This year’s Burning Man theme is “Rites of Passage”. Burning Man is always so full of rites of passage that this theme seems both perfect and redundant. I’ll probably go on at length about Burning Man’s rites of passage at some point, but today I’m looking at one specific ritual, and a different interpretation of it that comes from my anthropological perspective (I suspect that throughout my Burning Man journey I’ll find things that I see differently from my “lay” co-travellers).
Burning Man is held on the Black Rock Desert – a old dry lake bed, called the ‘playa’ (why? I don’t know). The weather is windy and temperamental, and the temperature oscillates between nearly 0 and above 40 degrees Celcius. The playa surface is dust, made of the fine silt of the old lake. It’s very very fine, and a bit alkaline, and gets everywhere. The dust is a major feature of the Burning Man experience.

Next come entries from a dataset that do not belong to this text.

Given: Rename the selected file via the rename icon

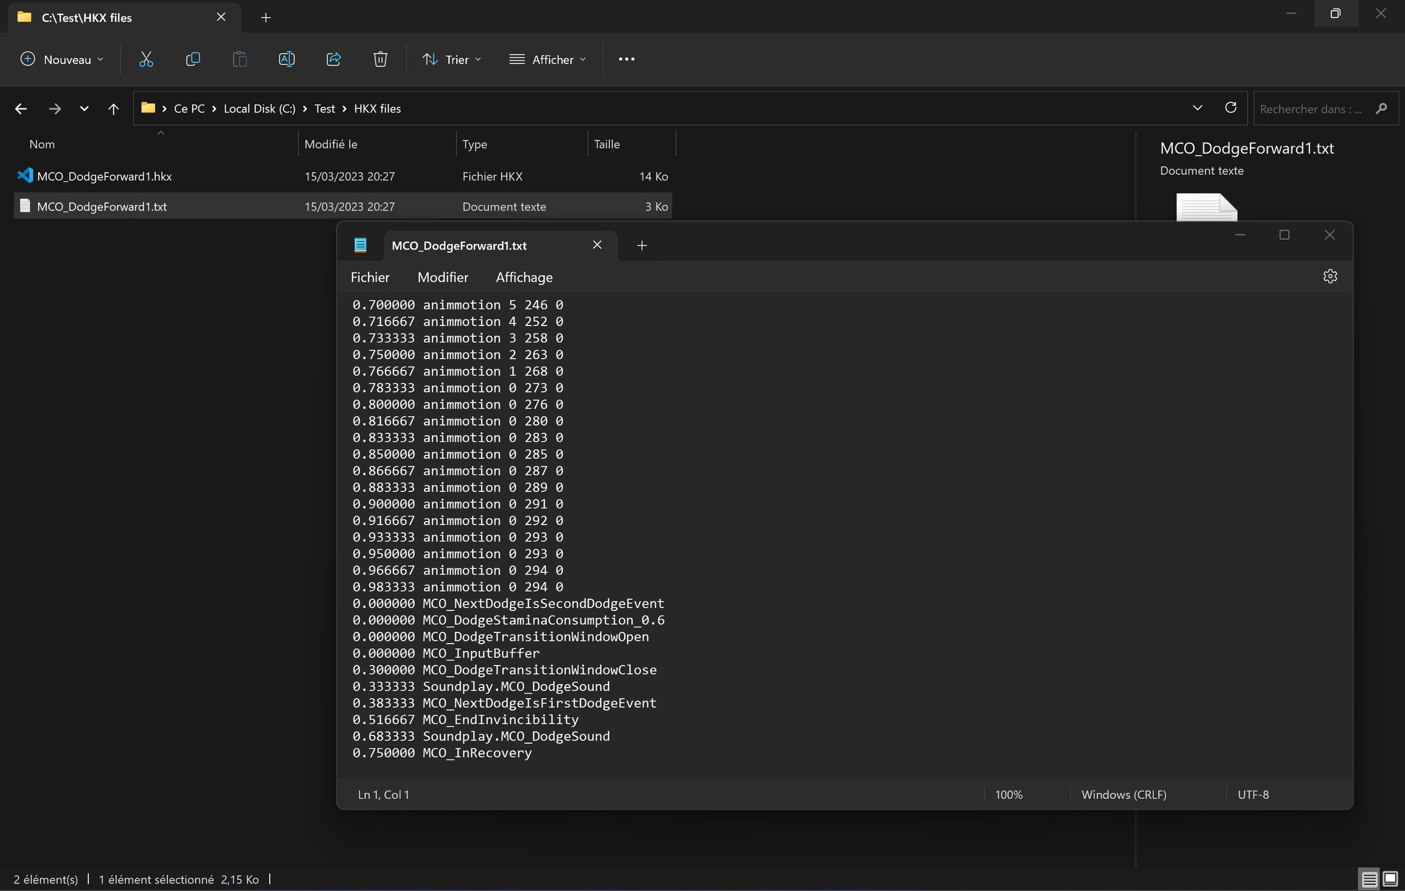Looking at the screenshot, I should click(286, 59).
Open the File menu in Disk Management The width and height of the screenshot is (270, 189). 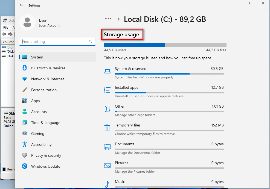(5, 27)
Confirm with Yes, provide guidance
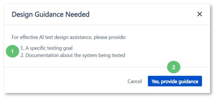 (175, 81)
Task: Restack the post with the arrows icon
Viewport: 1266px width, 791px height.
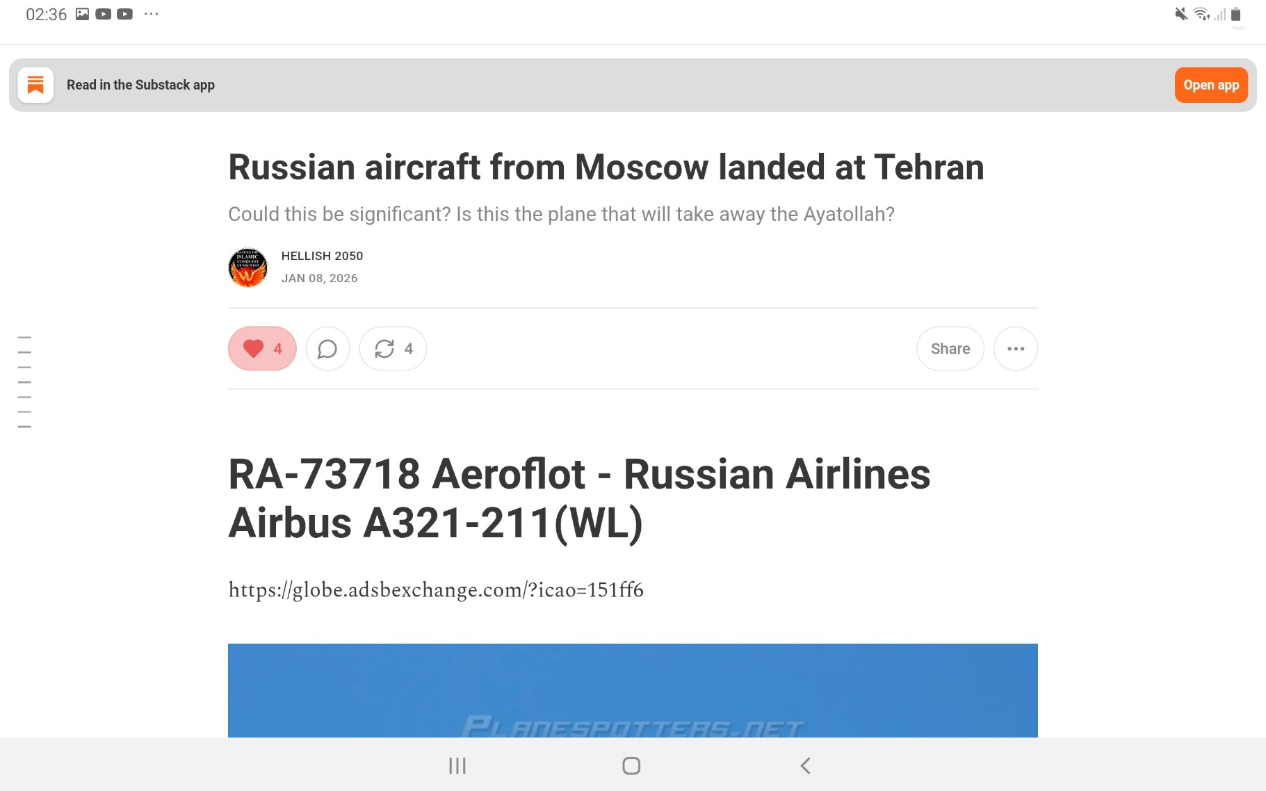Action: click(393, 348)
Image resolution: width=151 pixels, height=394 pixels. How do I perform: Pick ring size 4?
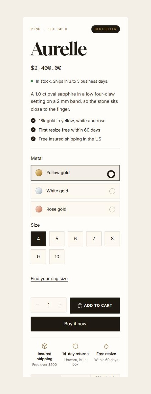point(38,239)
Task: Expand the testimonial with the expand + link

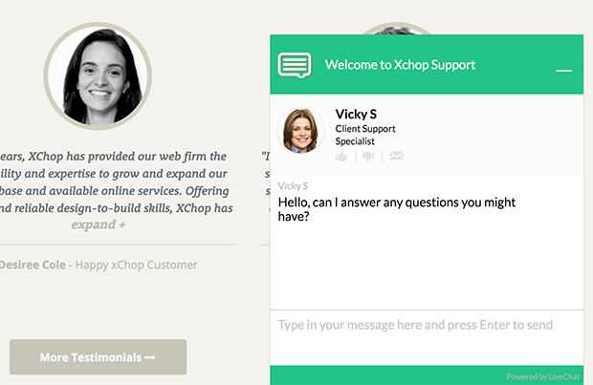Action: [98, 225]
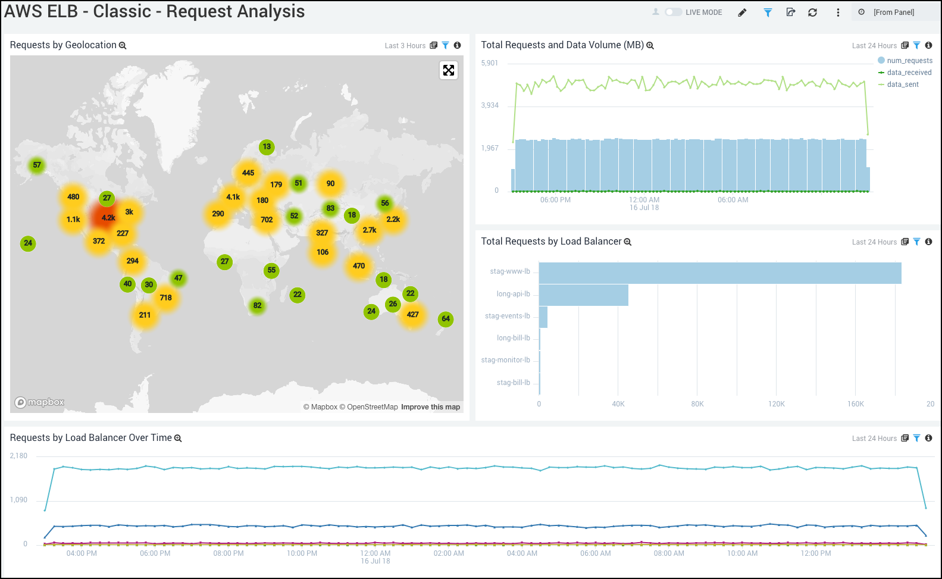The image size is (942, 579).
Task: Toggle the Live Mode switch
Action: 673,12
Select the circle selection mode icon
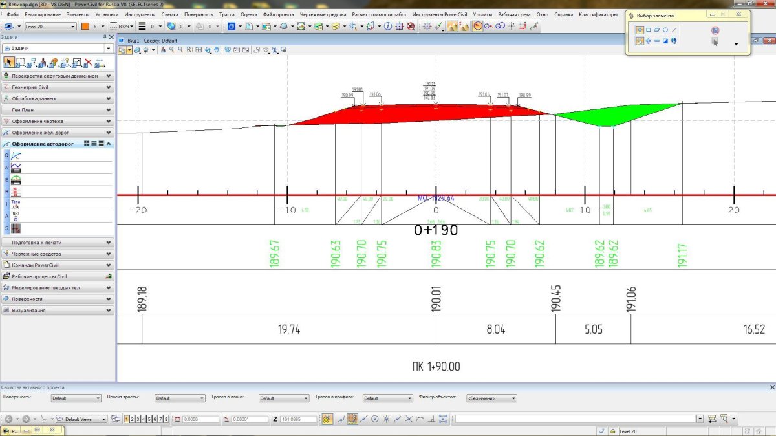Image resolution: width=776 pixels, height=436 pixels. tap(665, 30)
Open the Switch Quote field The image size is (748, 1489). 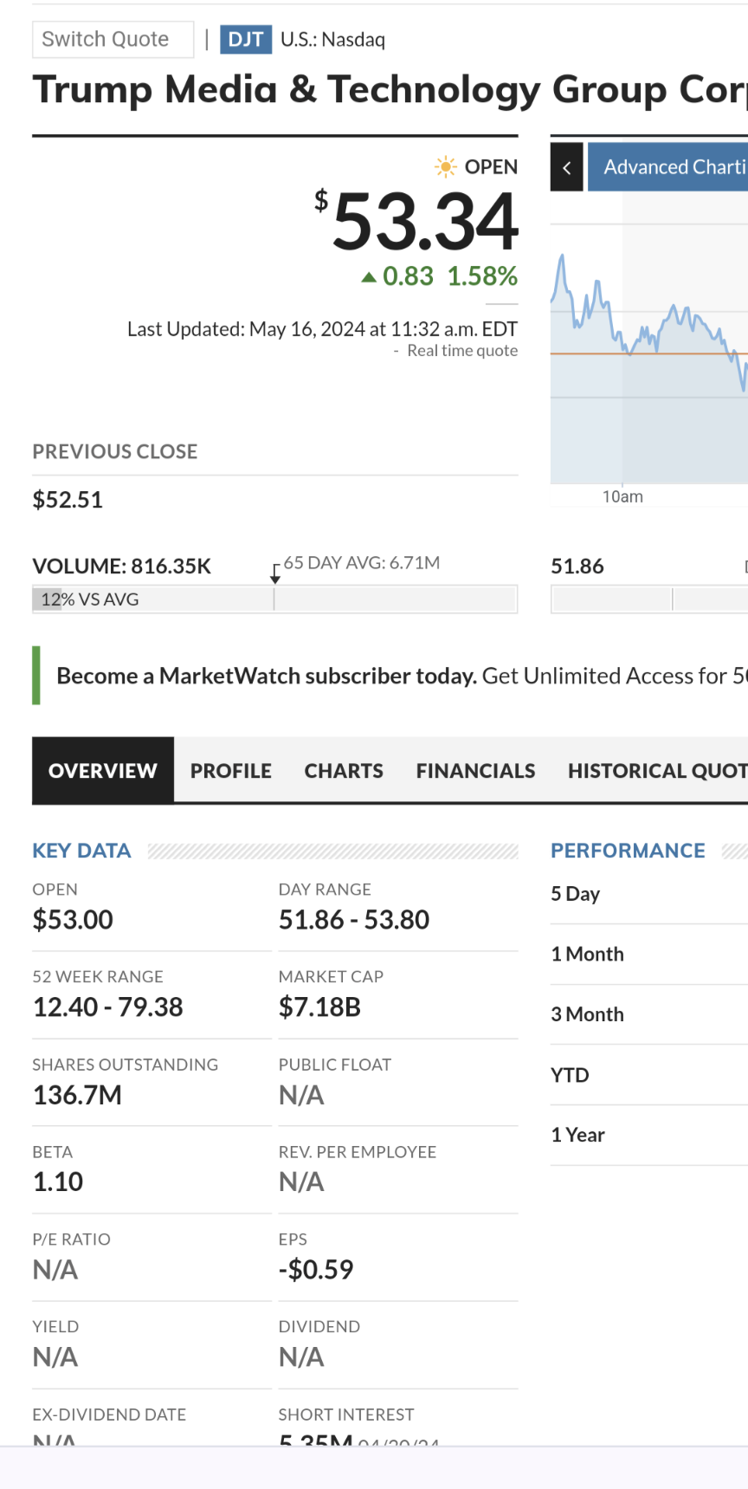tap(113, 39)
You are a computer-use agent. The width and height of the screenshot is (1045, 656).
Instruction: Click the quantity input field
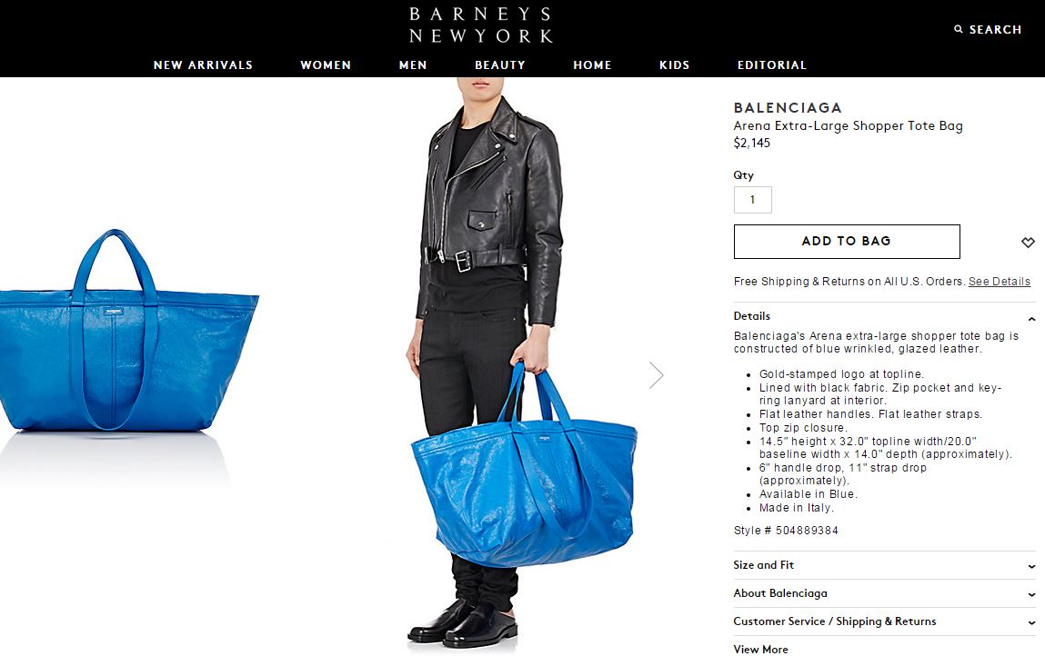(x=752, y=200)
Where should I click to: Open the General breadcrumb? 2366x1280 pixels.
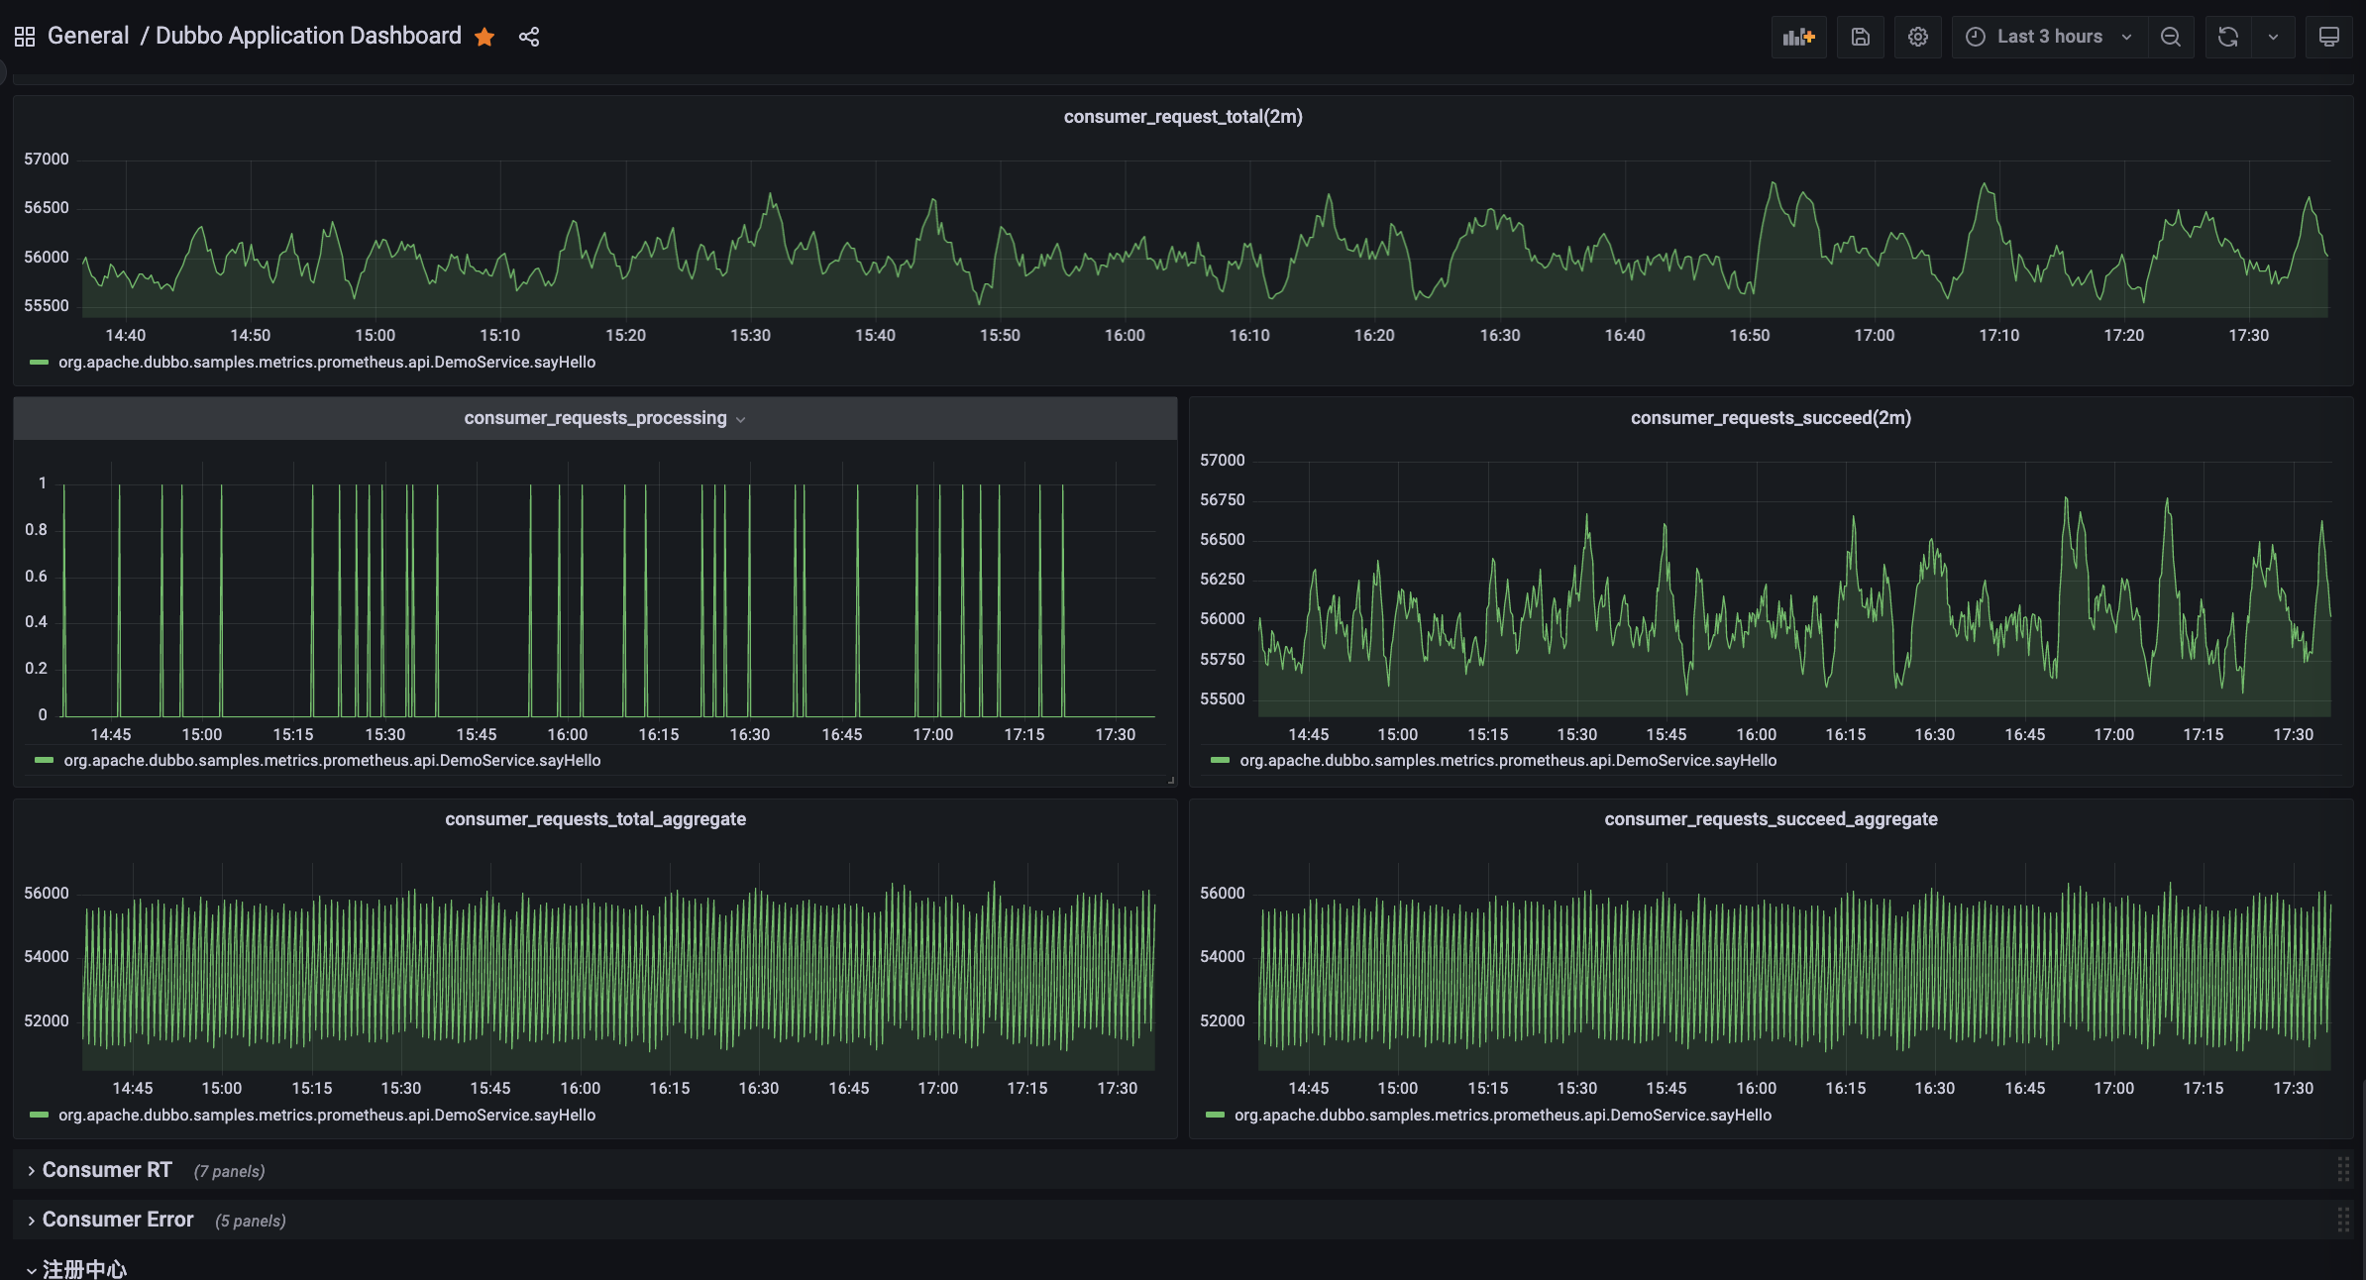88,35
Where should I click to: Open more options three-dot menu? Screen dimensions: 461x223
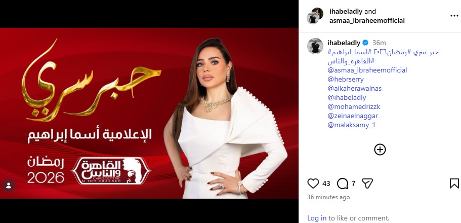(x=454, y=16)
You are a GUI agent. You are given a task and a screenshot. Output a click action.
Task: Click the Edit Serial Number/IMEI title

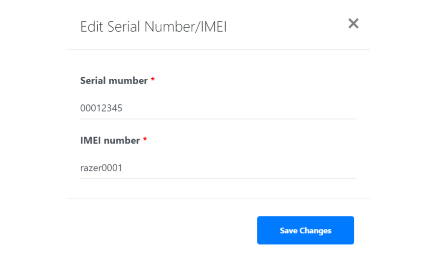coord(154,26)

Last week I was talking to some people who hadn’t really heard about Burning Man and what it was, and they asked why it was held in such a challenging location. To me, the location is a vital part of the event. Burning Man is about creating a new city from scratch, but it’s not just the physical city that is created. The society of the city is made over new as well: the philosophies of radical self reliance, the gift economy, etc – these are all aspects of the new and different social order which is the essence of Black Rock City.
There’s a thing called communitas, that often happens at ritual events, where the usual rules of society are turned upside down or disappear. When the usual structures that categorise and separate people are not there, they are free to interact as whole human beings, and form new (usually temporary) relationships based on personal rather than structural attributes. Burning Man is all about communitas.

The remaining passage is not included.